42ième parlement, 1ère session
Affaires émanant des députés

M. Peter Julian (New Westminster—Burnaby, NPD):

Monsieur le Président, les libéraux protègent les géants du Web en leur évitant d’avoir à payer des impôts. C’est irresponsable.
Par ailleurs, un rapport de la Colombie-Britannique estime que, sous les libéraux, le blanchiment d’argent au Canada atteint maintenant près de 50 milliards de dollars par année. Le blanchiment d’argent n’est pas un crime sans victime. Il a notamment entraîné une hausse majeure du prix des propriétés résidentielles dans la vallée du bas Fraser et ailleurs. Le gouvernement libéral refuse de sévir contre le blanchiment d’argent, qui est pourtant endémique. Il n’y consacre ni les effectifs nécessaires, ni les ressources nécessaires, ni les outils nécessaires.

Pourquoi le gouvernement refuse-t-il d’intervenir? Qui protège-t-il cette fois?

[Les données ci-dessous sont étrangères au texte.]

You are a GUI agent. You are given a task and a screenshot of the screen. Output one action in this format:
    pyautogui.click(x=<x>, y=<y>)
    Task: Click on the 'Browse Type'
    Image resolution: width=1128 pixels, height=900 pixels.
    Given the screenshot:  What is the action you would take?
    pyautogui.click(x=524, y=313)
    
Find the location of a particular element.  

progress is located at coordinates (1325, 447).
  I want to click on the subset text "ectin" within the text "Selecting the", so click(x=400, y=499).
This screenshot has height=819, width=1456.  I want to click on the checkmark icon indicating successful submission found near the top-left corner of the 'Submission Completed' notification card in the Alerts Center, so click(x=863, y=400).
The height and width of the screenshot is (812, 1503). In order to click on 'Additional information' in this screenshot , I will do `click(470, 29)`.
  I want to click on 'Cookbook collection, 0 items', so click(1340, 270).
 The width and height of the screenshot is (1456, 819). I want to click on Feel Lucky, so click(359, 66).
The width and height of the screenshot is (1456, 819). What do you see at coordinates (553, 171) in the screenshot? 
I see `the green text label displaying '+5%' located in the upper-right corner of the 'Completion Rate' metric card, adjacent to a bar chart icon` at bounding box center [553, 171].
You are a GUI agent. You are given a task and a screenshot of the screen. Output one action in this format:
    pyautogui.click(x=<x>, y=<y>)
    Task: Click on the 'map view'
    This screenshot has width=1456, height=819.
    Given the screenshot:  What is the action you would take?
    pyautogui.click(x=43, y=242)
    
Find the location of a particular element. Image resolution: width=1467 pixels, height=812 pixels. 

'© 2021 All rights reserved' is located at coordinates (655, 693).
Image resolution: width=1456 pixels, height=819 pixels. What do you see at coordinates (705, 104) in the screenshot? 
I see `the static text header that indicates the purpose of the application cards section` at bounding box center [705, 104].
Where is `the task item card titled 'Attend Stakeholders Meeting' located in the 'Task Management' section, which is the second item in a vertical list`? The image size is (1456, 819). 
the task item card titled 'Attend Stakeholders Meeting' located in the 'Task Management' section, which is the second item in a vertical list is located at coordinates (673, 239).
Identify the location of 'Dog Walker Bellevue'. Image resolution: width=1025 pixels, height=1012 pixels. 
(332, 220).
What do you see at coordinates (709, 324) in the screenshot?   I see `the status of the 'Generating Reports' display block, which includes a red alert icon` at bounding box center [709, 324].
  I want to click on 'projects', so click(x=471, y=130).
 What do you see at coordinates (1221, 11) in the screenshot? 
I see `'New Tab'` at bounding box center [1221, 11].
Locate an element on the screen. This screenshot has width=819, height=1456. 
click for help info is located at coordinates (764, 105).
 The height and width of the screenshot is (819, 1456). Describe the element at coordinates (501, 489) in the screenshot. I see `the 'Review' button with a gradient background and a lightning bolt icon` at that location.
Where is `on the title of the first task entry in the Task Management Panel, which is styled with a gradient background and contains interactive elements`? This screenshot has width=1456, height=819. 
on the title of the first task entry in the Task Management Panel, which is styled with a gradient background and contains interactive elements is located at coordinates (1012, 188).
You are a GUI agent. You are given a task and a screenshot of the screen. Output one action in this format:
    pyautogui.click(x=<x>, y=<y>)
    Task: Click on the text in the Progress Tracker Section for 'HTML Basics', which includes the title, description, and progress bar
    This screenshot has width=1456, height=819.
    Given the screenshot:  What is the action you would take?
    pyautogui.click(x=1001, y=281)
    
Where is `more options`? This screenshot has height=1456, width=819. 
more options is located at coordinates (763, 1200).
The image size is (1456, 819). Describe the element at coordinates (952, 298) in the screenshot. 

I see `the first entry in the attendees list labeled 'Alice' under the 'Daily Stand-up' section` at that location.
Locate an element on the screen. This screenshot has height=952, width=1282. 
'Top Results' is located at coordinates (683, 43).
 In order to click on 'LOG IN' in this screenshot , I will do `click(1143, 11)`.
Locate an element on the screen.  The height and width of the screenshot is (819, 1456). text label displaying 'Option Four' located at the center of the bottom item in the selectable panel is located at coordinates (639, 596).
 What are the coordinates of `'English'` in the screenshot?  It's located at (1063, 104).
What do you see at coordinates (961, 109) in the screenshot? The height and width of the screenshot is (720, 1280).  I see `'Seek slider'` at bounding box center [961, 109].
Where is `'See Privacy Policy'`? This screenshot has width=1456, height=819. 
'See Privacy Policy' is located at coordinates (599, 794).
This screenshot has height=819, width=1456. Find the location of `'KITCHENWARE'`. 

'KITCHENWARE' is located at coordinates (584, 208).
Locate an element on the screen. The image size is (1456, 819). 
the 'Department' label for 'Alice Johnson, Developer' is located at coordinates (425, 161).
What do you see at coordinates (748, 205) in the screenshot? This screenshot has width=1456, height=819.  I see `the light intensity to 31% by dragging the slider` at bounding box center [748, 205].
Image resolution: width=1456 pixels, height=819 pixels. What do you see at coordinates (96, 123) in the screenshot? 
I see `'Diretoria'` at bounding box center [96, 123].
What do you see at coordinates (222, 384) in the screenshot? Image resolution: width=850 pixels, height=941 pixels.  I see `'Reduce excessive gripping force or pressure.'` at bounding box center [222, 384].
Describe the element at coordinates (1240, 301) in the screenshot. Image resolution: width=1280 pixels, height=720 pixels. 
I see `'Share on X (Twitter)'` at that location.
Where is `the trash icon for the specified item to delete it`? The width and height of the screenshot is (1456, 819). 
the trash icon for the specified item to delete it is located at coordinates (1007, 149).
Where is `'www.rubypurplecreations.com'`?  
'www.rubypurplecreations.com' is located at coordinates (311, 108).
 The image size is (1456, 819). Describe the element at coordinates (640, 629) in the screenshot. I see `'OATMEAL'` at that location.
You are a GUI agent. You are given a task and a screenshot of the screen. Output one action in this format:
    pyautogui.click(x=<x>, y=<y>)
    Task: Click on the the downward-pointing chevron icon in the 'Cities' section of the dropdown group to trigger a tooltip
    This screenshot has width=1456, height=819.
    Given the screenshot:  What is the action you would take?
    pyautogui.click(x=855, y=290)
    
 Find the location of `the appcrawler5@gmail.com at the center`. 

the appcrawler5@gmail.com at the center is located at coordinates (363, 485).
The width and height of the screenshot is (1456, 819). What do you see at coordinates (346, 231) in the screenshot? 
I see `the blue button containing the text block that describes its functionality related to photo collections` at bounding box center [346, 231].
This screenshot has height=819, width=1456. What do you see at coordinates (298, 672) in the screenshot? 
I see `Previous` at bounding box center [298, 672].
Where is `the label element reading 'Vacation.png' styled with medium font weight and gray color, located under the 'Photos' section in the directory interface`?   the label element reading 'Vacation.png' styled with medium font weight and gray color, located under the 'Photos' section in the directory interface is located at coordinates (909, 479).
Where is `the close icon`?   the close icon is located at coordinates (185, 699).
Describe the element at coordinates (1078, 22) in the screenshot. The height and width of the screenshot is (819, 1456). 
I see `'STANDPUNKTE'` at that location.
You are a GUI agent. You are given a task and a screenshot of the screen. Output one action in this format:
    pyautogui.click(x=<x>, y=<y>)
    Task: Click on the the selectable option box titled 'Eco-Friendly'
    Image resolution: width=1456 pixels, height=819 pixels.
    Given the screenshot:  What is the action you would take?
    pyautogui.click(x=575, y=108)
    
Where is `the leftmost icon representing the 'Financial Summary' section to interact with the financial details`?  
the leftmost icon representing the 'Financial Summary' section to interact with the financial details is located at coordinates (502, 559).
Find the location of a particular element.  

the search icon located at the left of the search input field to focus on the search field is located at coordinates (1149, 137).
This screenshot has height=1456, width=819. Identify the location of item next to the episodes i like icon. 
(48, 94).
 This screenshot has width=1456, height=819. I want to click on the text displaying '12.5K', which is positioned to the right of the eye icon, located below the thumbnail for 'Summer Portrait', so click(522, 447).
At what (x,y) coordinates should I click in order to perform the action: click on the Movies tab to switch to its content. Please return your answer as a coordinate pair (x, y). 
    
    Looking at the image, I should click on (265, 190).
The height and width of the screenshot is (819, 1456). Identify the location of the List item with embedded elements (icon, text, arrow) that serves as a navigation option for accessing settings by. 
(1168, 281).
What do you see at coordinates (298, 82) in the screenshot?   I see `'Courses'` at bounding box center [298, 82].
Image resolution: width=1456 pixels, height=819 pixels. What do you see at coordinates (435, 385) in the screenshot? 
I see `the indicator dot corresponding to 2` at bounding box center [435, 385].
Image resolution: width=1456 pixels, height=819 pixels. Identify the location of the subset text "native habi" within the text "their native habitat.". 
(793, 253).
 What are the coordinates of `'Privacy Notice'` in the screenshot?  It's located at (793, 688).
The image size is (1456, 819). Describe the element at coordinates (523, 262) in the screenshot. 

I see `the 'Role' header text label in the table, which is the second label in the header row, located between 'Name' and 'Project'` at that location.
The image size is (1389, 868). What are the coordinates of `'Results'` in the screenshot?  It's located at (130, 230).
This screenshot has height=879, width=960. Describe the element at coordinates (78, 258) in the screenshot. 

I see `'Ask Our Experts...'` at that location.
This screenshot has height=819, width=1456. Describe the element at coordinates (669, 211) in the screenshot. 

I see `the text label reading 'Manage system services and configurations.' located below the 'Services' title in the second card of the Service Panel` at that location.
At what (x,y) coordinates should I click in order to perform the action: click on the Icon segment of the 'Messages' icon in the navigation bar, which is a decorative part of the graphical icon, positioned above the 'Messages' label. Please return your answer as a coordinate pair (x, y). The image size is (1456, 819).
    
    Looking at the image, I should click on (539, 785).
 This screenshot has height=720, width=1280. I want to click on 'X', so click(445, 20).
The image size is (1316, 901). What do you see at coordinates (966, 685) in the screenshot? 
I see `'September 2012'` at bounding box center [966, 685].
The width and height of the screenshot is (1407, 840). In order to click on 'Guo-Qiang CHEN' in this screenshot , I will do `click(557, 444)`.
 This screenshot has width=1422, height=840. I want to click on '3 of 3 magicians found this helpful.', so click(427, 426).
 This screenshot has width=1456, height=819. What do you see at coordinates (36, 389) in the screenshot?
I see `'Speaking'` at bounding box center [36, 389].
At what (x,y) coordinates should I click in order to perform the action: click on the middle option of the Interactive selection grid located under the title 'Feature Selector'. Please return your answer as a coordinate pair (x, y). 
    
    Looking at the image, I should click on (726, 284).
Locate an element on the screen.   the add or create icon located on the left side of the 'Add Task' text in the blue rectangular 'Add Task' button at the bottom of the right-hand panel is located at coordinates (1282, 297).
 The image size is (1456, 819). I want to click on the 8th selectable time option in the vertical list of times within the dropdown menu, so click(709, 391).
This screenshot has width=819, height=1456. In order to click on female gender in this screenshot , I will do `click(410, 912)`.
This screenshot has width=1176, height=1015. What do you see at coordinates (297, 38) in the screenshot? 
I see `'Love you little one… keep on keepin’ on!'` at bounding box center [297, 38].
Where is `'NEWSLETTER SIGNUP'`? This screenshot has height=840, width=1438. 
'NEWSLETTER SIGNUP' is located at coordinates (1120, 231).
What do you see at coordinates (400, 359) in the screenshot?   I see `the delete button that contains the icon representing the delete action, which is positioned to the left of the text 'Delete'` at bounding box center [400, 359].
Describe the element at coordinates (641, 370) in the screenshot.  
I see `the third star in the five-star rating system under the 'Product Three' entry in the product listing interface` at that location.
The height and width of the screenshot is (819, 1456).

L’hon. Diane Lebouthillier (ministre du Revenu national, Lib.):
Monsieur le Président, le gouvernement reconnaît l’importance d’assurer un marché immobilier juste pour tous les Canadiens. C’est pourquoi l’Agence du revenu a augmenté les vérifications de transactions immobilières en Colombie-Britannique et en Ontario.
Depuis octobre 2015, ces vérifications ont donné lieu à des cotisations de plus de 794 millions de dollars. Les investissements de 50 millions de dollars qui ont été prévus dans le budget de 2019 vont permettre à l’Agence d’accroître ses efforts en créant quatre nouvelles équipes consacrées à la vérification immobilière.

Qu’on me permette d’être claire: les fraudeurs fiscaux ne pourront plus se cacher.